■ **Brief**
Print the data below line for line, without any changes, and leave the pictures out.

— begin —

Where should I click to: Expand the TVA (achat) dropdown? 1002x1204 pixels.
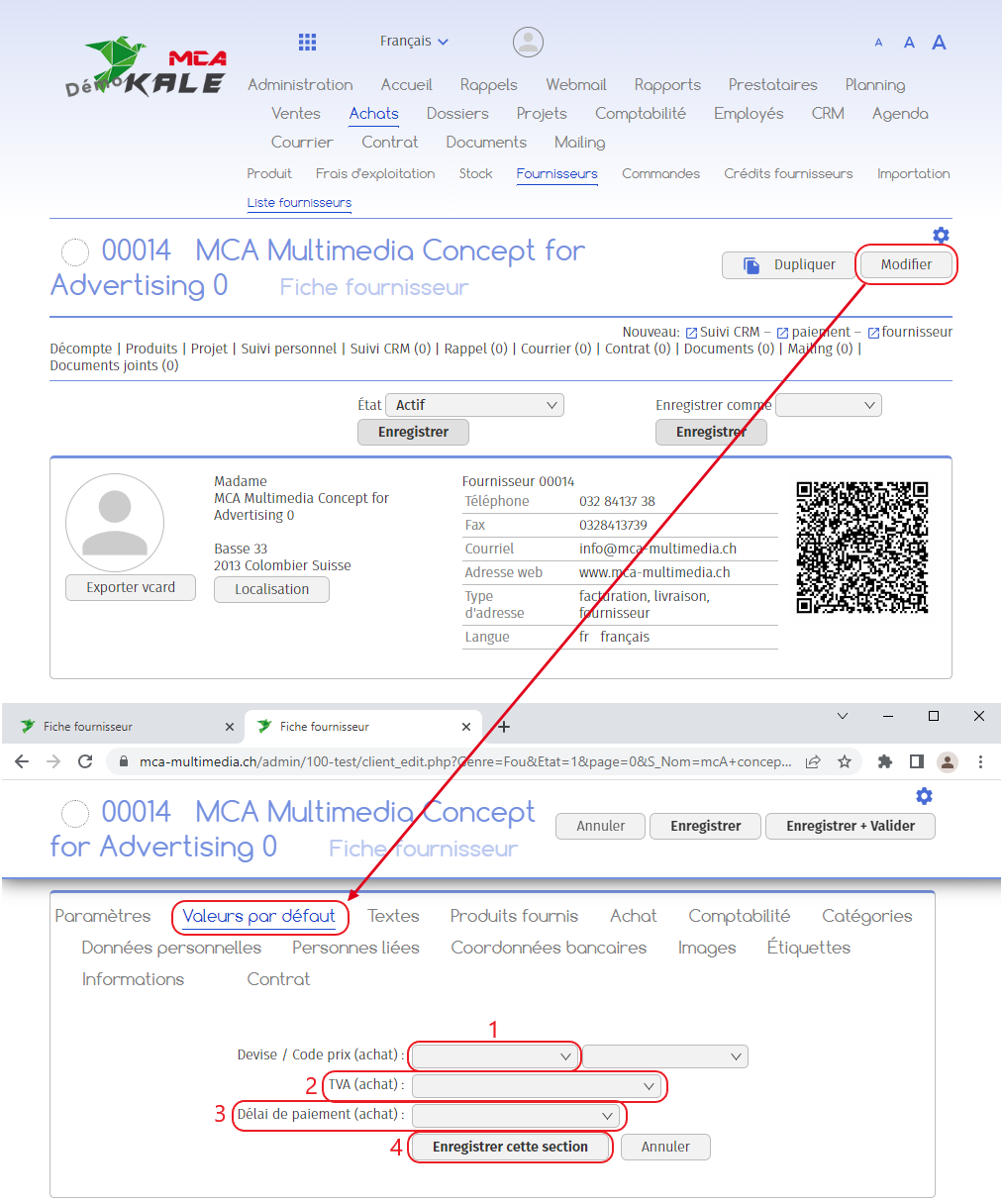pos(536,1086)
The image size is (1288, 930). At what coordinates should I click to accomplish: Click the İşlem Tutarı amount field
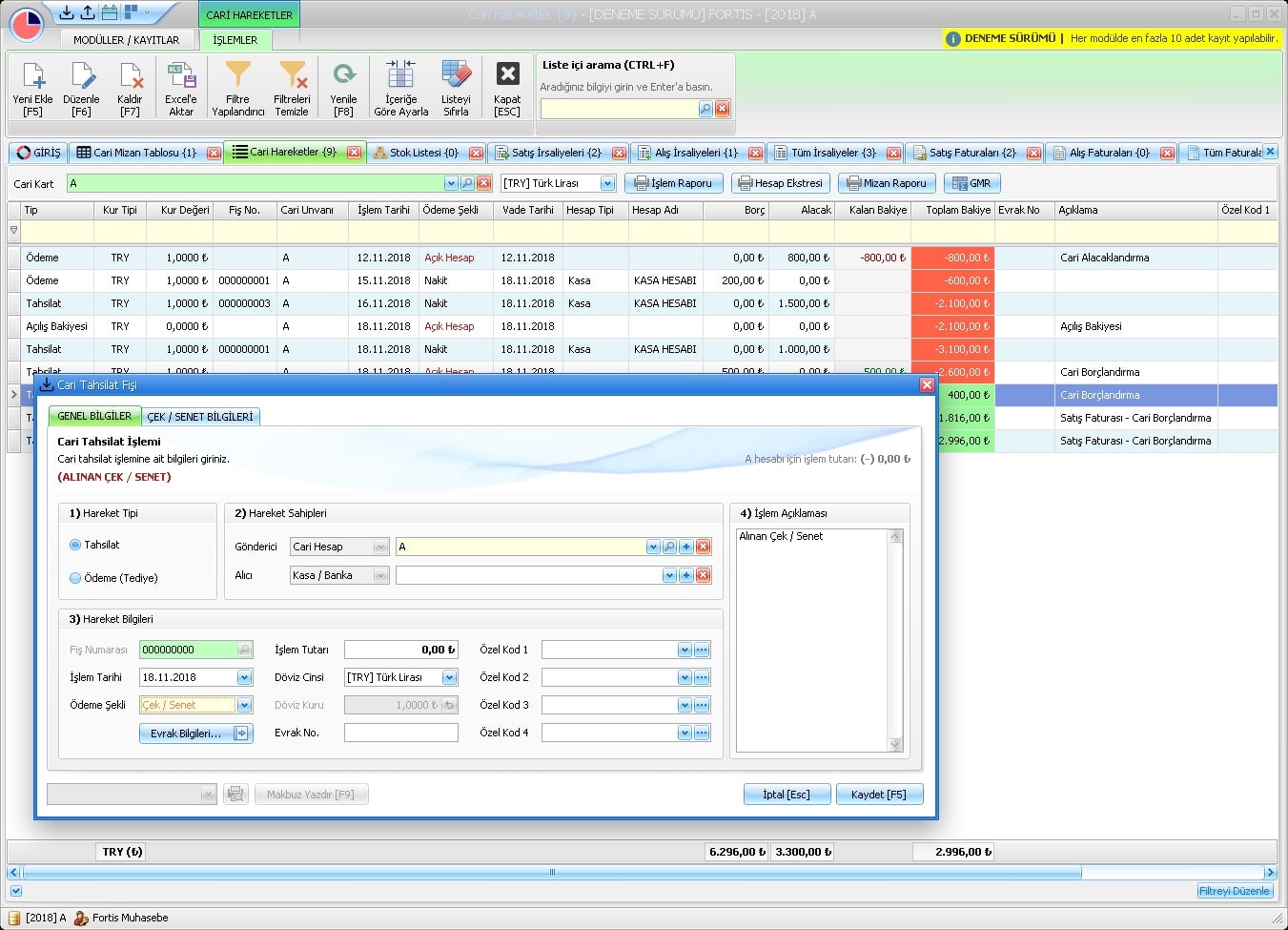[400, 650]
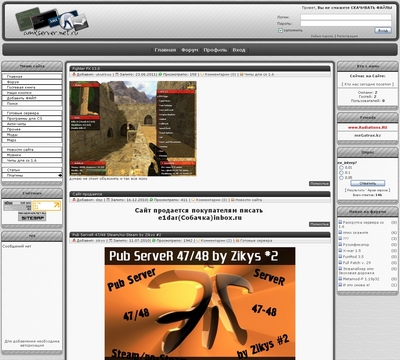Click the Логин input field
This screenshot has height=360, width=400.
click(x=346, y=17)
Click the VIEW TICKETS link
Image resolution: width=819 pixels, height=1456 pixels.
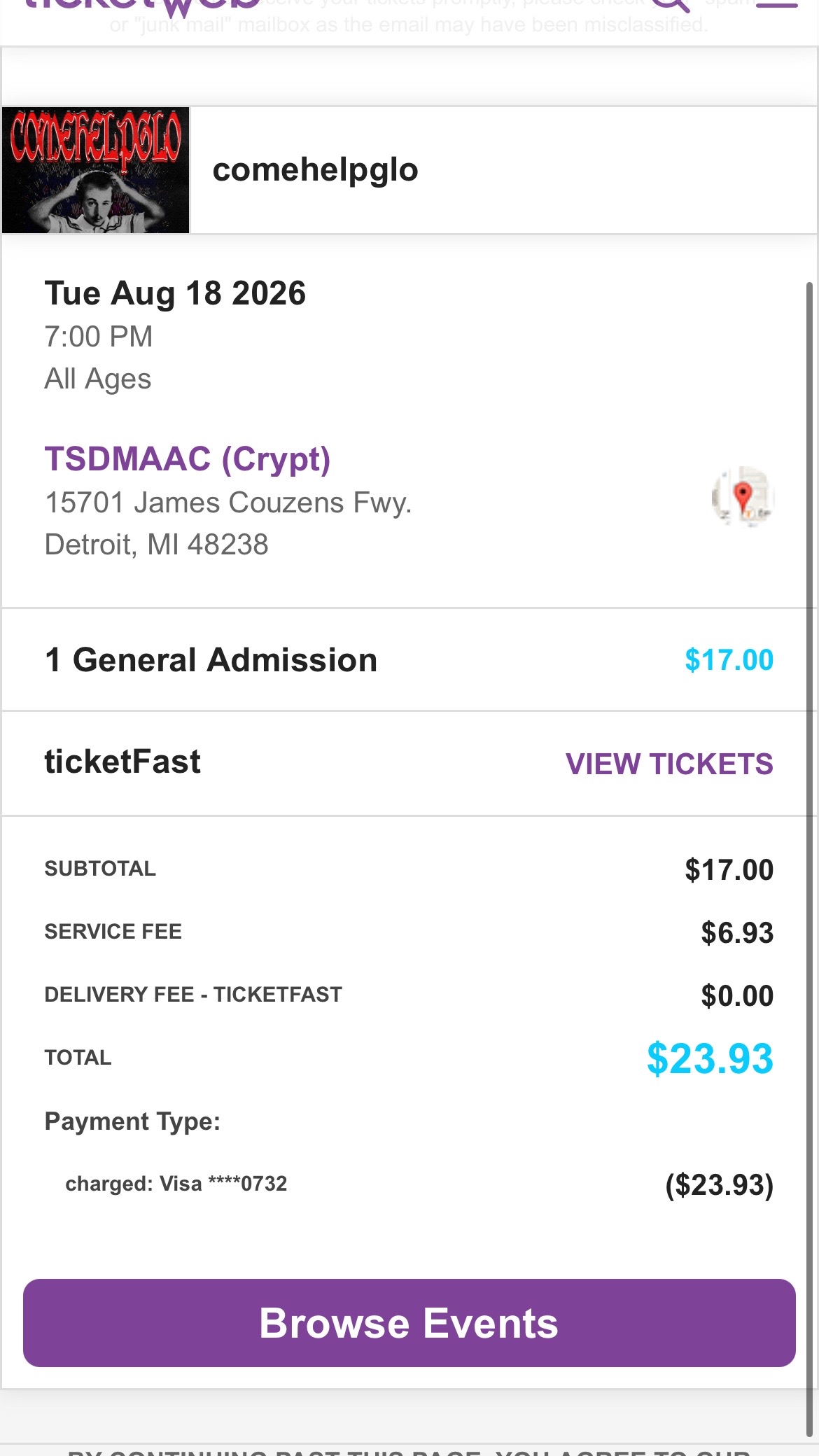669,764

— end —

■ **The solution**
Where should I click to: Expand the TVA (achat) dropdown? 1002x1204 pixels.
pos(536,1086)
The image size is (1288, 930). At what coordinates should I click to accomplish: Click the İşlem Tutarı amount field
[400, 650]
Click the Логин input field
This screenshot has height=360, width=400.
click(x=346, y=17)
Click the VIEW TICKETS link
Image resolution: width=819 pixels, height=1456 pixels.
669,764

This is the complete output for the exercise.